- The Washington Times
Friday, September 17, 2021

Capitol Police Chief Tom Manger said Friday that the agency is “not taking any chances” when it comes to threats of violence linked to the Saturday rally supporting jailed Jan. 6 Capitol rioters.

Chief Manger said during a news conference that it is “tough” to say whether the threats are credible, but it “would be foolish not to take seriously the intelligence that we have at our disposal.”


“We don’t know with any certainty, but what we do know is that this chatter that we heard prior to Jan. 6 obviously turned out to be,” he said. “Many of those threats turned out to be, in fact, credible — and so we’re not taking any chances.”

He did not provide any details about the threats, but he said his main concern is the potential for clashes between rally-goers and counter-protesters during the event, which he said would be “the most likely scenario for violence.

He added that police are preparing for other potentially violent situations between demonstrators on both sides and law enforcement.

“If they decide they want to breach the fence, if they decide they want to, you know, attack law enforcement — [we] will be ready for those kinds of violence,” he said, adding that he thinks it is “less likely.”

A reporter asked if any threats had been made against members of Congress.

“We have not had really anything that has specifically been tied to the rally tomorrow, but … in the last few days we’ve had a number of threats — specific threats — coming in against specific members of Congress,” he said.

The chief said the rally permit states 700 people are expected to attend and “many” intelligence reports have mentioned “some of the organizations that were here on Jan. 6.” He also said police are aware of three groups planning counter-protests, two of which “haven’t had much of a history of violence.”

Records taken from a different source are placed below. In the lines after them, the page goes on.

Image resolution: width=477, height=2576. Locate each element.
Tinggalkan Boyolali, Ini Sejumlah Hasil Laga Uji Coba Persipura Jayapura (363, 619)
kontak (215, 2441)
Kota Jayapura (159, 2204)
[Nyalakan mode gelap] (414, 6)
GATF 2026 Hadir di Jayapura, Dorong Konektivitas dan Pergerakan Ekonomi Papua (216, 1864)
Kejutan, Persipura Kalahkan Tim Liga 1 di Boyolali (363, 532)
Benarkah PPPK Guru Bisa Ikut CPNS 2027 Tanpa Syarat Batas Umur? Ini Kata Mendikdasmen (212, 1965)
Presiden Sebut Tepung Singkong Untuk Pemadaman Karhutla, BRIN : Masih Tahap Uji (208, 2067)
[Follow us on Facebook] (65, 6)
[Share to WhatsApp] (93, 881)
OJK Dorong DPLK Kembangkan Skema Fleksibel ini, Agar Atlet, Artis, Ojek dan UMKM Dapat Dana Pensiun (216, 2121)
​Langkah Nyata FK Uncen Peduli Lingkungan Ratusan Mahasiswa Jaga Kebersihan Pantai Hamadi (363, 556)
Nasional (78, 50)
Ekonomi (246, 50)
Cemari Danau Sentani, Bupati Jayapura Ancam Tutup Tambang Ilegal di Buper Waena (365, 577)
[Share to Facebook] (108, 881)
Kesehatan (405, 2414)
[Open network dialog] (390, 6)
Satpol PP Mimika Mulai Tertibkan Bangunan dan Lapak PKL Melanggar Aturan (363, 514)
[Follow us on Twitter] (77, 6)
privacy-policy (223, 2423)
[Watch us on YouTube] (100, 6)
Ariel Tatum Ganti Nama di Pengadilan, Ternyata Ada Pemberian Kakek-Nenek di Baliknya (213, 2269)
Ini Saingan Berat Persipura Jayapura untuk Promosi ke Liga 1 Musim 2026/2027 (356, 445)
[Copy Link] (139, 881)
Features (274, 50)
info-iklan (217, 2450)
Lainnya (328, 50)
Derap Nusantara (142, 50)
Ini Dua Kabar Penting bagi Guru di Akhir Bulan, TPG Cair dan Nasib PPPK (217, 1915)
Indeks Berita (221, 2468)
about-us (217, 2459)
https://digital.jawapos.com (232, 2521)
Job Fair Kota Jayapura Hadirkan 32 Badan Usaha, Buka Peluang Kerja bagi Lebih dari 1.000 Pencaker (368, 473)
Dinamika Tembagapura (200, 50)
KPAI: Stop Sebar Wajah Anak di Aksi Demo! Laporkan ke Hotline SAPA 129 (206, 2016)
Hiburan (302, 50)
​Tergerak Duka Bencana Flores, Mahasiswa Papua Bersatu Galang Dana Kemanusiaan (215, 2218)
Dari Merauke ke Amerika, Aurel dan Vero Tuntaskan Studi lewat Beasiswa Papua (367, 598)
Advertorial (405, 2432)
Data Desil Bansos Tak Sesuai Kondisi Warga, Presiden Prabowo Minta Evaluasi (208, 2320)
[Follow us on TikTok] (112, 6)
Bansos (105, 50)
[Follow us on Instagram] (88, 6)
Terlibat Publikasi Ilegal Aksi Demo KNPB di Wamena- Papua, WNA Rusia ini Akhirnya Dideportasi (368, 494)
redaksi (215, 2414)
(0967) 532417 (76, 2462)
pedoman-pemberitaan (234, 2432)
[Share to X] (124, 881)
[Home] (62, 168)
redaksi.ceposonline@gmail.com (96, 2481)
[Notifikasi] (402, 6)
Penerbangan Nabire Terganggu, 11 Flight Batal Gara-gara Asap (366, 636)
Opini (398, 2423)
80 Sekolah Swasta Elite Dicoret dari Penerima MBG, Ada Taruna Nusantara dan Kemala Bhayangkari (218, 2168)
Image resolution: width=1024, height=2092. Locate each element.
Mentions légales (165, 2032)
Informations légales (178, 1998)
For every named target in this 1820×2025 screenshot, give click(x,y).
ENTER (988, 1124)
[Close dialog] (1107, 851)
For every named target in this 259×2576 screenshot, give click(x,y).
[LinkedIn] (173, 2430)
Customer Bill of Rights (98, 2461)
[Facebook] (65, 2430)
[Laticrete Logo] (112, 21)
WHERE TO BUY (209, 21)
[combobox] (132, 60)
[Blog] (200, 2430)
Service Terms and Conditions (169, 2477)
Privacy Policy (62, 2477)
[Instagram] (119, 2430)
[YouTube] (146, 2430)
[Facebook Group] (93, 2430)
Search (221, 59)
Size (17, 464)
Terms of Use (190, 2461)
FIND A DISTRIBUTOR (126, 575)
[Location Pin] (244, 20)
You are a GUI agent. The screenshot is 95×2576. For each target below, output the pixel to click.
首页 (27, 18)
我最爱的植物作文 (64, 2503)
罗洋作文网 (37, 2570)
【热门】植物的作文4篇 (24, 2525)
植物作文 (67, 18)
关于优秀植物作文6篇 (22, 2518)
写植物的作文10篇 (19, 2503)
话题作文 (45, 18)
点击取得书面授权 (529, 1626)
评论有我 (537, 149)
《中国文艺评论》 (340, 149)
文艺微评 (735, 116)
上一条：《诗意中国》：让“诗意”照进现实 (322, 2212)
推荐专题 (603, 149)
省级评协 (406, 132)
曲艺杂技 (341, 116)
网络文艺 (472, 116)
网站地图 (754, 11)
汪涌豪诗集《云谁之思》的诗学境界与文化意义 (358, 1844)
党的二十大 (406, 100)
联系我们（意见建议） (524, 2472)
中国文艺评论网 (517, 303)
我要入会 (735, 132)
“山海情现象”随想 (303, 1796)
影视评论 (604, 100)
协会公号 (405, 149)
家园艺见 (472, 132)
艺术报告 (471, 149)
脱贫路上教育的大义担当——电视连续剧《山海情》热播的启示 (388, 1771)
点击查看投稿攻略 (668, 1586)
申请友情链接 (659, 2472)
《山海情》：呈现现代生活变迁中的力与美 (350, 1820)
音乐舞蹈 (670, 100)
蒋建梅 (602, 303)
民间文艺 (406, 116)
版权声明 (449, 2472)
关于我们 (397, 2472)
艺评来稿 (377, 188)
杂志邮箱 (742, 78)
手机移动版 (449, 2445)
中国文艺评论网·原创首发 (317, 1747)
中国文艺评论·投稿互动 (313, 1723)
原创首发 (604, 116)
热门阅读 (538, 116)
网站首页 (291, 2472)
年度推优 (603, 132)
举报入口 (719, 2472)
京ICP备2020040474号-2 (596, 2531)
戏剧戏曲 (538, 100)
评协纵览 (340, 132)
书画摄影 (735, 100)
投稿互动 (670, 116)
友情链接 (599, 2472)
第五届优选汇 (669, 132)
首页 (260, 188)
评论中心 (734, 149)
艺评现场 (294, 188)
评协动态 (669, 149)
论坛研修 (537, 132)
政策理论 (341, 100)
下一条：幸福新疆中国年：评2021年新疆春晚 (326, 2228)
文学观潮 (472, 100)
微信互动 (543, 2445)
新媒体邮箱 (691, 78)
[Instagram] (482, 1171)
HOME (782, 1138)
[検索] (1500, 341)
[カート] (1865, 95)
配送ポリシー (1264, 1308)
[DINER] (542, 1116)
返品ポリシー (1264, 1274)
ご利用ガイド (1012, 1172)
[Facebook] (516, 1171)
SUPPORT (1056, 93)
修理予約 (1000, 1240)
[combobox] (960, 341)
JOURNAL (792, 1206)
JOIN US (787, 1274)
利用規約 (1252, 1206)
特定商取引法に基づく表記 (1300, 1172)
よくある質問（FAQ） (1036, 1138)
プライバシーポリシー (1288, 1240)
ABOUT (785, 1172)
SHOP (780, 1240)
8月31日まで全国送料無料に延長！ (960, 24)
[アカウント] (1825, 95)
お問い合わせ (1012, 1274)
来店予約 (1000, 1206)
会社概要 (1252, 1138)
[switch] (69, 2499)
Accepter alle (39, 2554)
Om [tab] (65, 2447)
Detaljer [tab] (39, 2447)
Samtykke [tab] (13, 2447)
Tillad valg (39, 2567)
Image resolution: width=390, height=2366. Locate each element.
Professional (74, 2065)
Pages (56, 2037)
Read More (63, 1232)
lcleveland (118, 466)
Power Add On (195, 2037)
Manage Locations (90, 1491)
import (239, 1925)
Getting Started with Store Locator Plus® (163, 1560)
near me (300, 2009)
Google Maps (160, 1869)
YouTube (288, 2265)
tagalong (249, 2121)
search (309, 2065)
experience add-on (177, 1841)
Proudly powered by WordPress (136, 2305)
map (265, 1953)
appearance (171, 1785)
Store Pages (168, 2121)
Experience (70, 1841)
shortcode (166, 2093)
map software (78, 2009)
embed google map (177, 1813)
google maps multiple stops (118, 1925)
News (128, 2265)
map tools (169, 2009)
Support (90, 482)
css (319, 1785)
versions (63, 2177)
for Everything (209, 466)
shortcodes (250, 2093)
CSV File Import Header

“But we’re also seeing mixed messages about whether folks are coming or not coming,” he said.

Intelligence reports have suggested far-right extremist groups including the Proud Boys and Oath Keepers will show up, but some top members have said they will not attend and have told others to do the same, The Associated Press reported.

The press conference comes as police in the District of Columbia ramp up security measures ahead of the rally — including re-installing a fence around the U.S. Capitol — in an effort to avoid a repeat of the Jan. 6 riot at the building.

Chief Manger said the fence — which was first erected after the riot and taken down in July — is a temporary safety measure. 

Asked if it should be permanent, the chief said he does not think so, but it is not his “call to make.” 

Both the Capitol Police and the Metropolitan Police Department will be fully activated, and 100 unarmed D.C. National Guard troops will be on standby. An emergency declaration has been authorized to allow Capitol Police to deputize outside law enforcement officers as special officers during the Saturday rally.

Surveillance cameras have been installed around the rally site on the west side of the Capitol grounds, and the Metropolitan Police Department has announced numerous nearby street closures and no-parking areas.The Department of Homeland Security released an internal bulletin this week alerting law enforcement that there is a “small number of recent online threats of violence” linked to the rally, including “online discussions encouraging violence the day before the rally,” CBS News reported on Friday.

D.C. Homeland Security Director Chris Rodriguez said the city on Saturday will activate its emergency operations center, which serves as a coordination hub for local, regional and federal law enforcement agencies.

“The District of Columbia is 700,000 residents strong, and we do not tolerate hate, violence or the criminal actions of those who committed the insurrection on Jan. 6,” Mr. Rodriguez said, adding that the city’s public safety team works “around the clock” to protect residents and visitors.

The U.S. Department of Homeland Security released an internal bulletin this week alerting law enforcement that there is a “small number of recent online threats of violence” linked to the rally, including “online discussions encouraging violence the day before the rally,” CBS News reported on Friday.

Metropolitan Police Chief Robert J. Contee III said the department has increased its staffing for Friday and police have put up “no gun zone” signs near the rally site.

The rally is billed as an event to demand “justice” for the more than 600 people charged after rioters stormed the Capitol building in an effort to stop Congress from certifying President Biden’s victory over then-President Trump. 

Event organizer Matt Braynard, who served as data director for Mr. Trump’s 2016 campaign, said participants in Saturday’s protest want to focus new attention on allegations that some of those jailed have been singled out for harsh and unfair treatment while in custody.

Melissa Smislova, a top intelligence official at Homeland Security, said the agency expects about 700 people to attend Saturday’s protest, NBC News reported Wednesday.

The “Justice for J6” rally is scheduled to begin at noon Saturday, and 17 sister rallies are scheduled outside state capitol buildings across the country.